You are using "deductiive reasoning" and "empirical evidence" together as though they were equivalent...which they are not. Either "deductive reasoning" diverges (whatever you meant by that) with "empirical reasoning" or "deductive evidence" with "empirical evidence". Or does it make a difference, however slight?
note that:
reasoning
The basis or motive for an action, decision, or conviction.
evidence:
A thing or things helpful in forming a conclusion or judgment.
Courtesy of dictionary.com
Imparcticle
Oct6-05, 01:13 AM
I can think of several different ways of interpreting the word 'determinism'. It would help if you would define the meaning here.
I mean it in the sense of Laplace determinism.
saltydog
Oct6-05, 09:57 AM
Can you elaborate on that? What do you mean they diverge?
You are using "deductiive reasoning" and "empirical evidence" together as though they were equivalent...which they are not. Either "deductive reasoning" diverges (whatever you meant by that) with "empirical reasoning" or "deductive evidence" with "empirical evidence". Or does it make a difference, however slight?
note that:
reasoning
The basis or motive for an action, decision, or conviction.
evidence:
A thing or things helpful in forming a conclusion or judgment.
Courtesy of dictionary.com
Jesus, I was afraid someone might challenge me on that.
Deduction is based on first-principles, something known beforehand: if it worked before and this is similar to it, then it should work the same way. That's fine for continuous phenomena in which the past is "connected" to the future in some analytical way. We can extrapolate with some confidence into the future based on behavior in the past.
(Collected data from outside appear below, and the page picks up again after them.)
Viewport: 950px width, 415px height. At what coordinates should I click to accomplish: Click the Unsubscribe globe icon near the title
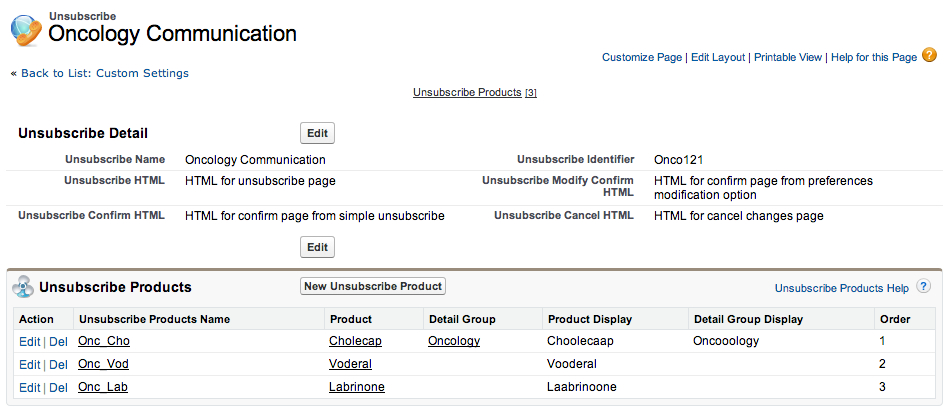click(25, 30)
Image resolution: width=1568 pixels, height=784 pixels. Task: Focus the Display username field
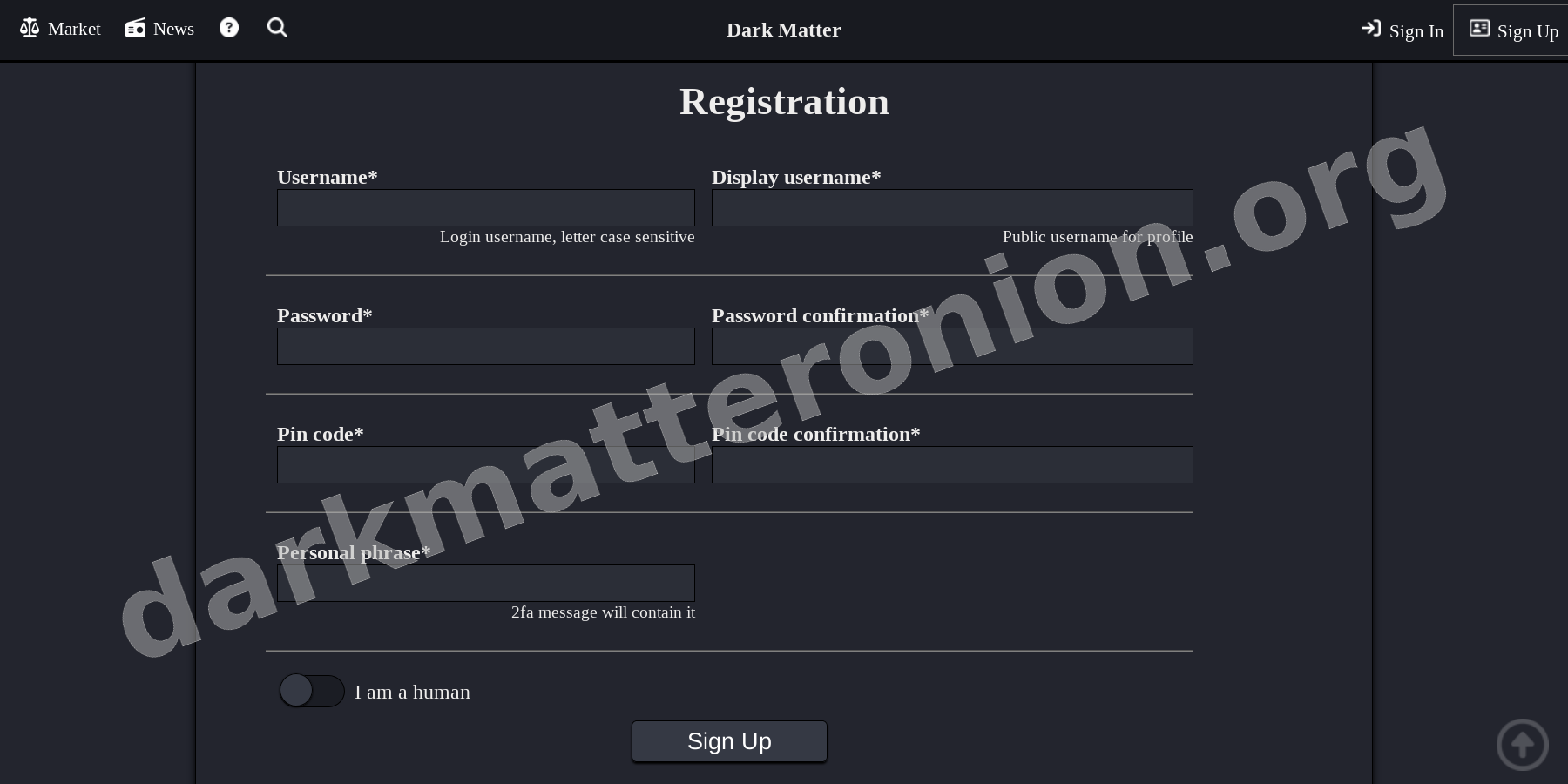tap(951, 207)
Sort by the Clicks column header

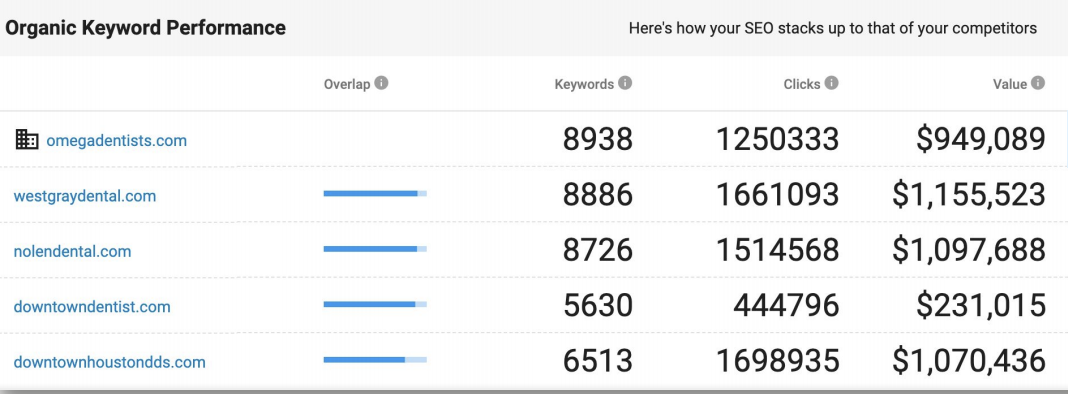coord(802,85)
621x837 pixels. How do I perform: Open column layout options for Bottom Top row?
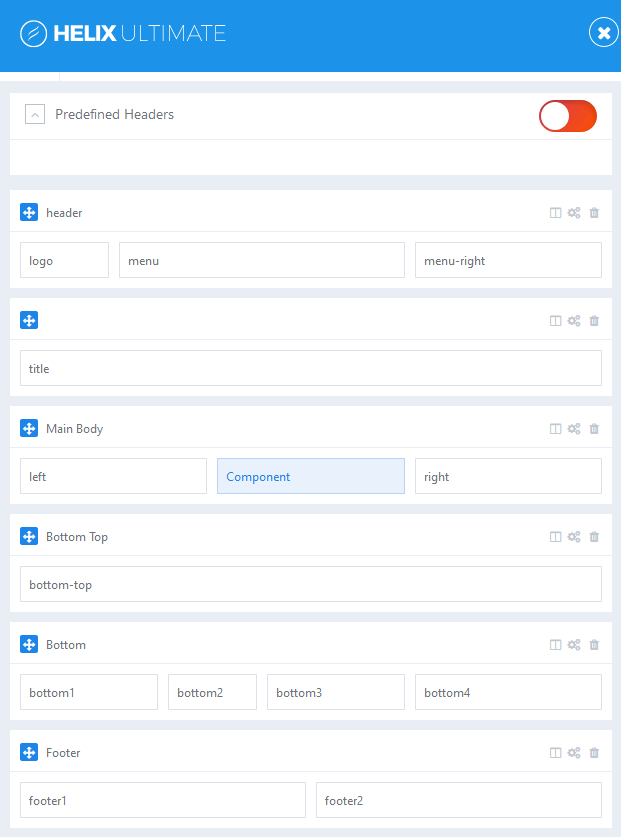coord(556,537)
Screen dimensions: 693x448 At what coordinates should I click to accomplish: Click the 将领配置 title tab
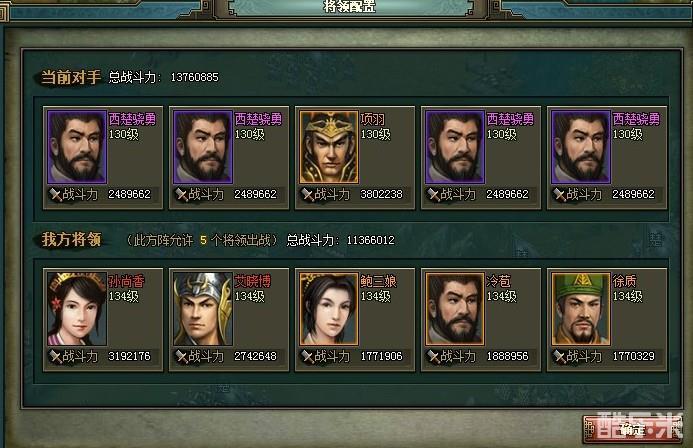tap(349, 7)
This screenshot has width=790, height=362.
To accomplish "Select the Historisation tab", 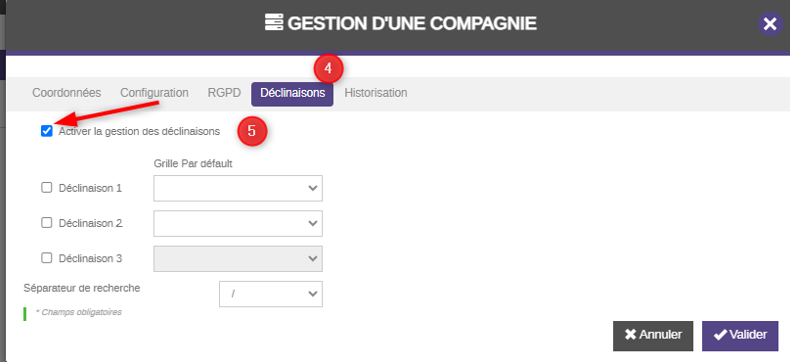I will coord(376,93).
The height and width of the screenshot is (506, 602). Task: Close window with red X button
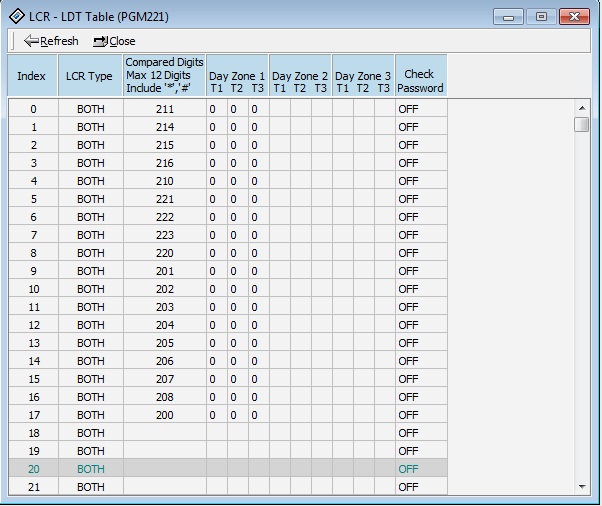coord(575,17)
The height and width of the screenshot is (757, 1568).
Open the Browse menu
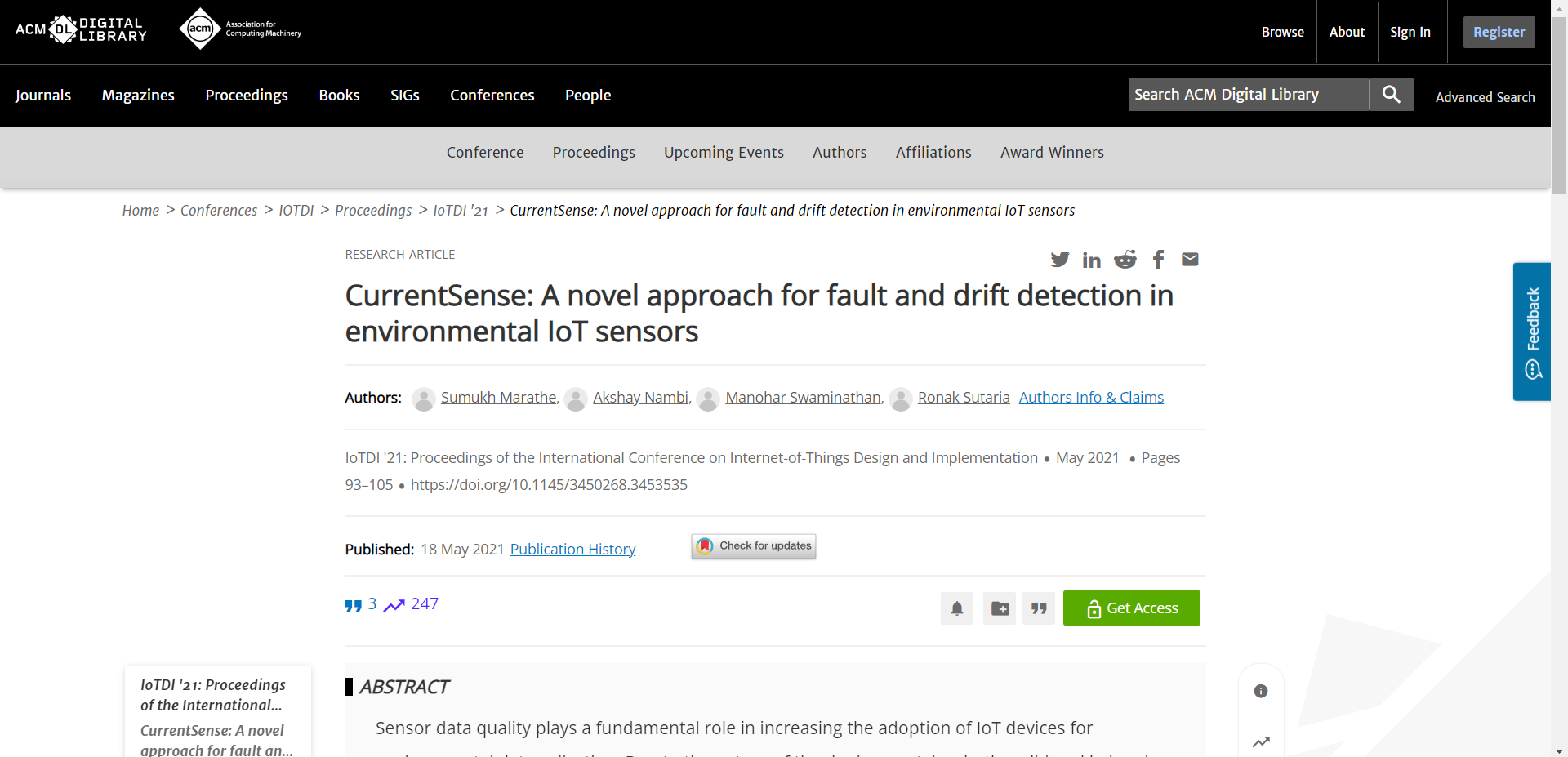pos(1282,32)
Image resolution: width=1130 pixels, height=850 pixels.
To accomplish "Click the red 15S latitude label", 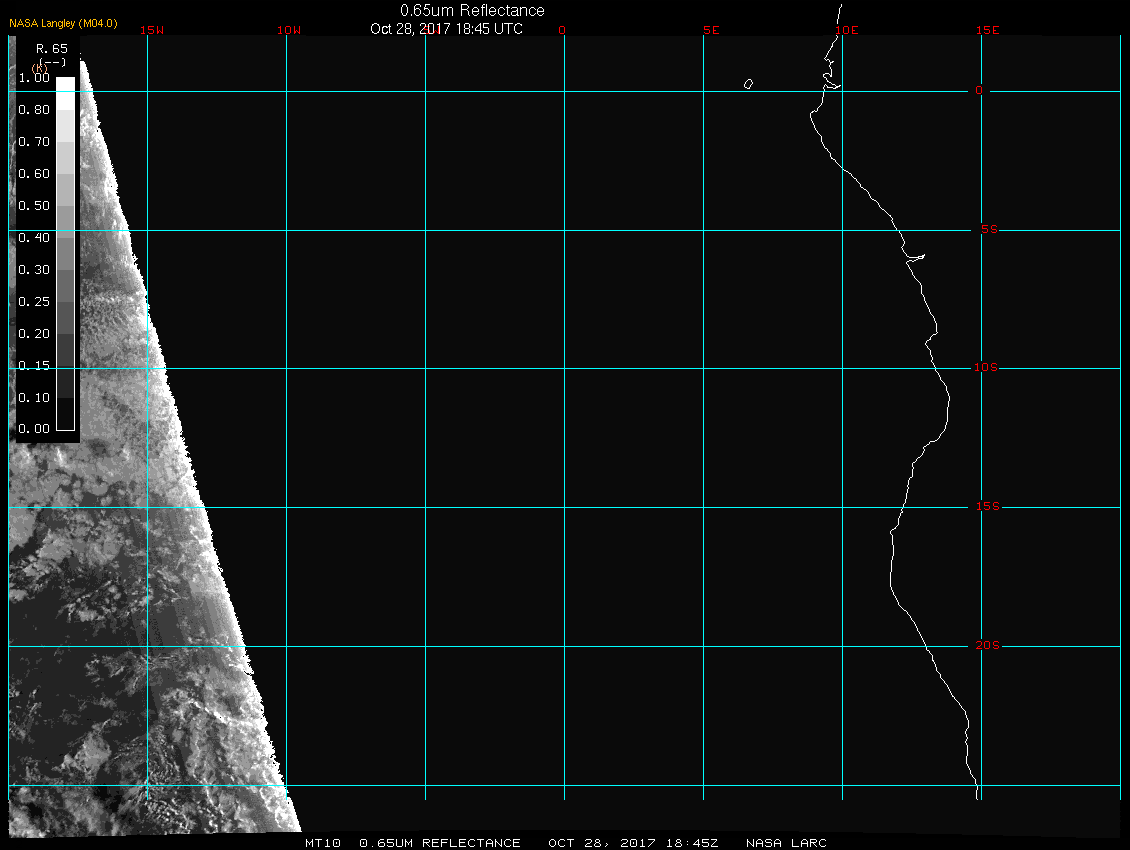I will (x=986, y=507).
However, deduction cannot predict "emergent" behavior. Wait, let me get my definition out . . .here: Emergence referes to a process by which a system of interacting subunits acquires qualitatively new properties that cannot be understood as the simple addition of their individual contributions.
But the world is massively emergent! I look out of my window . . . ok I've said that one enough in here. Thus if I'm correct in my statement about deduction being incapable of predicting emergence, then deduction limits out grasp on the world. That is where empirical investigation comes in: We let the world tell us and not deduction.
But qualitative change occurs at a singularity or critical point of a system. So therefore, if emergent change represents qualitative change, then somewhere I suppose, must exists a discontinuous, abrupt, critical point in the system.
Thus I suggest deduction is applicable to describing the world only up to a critical point, e.g., a discontinuity.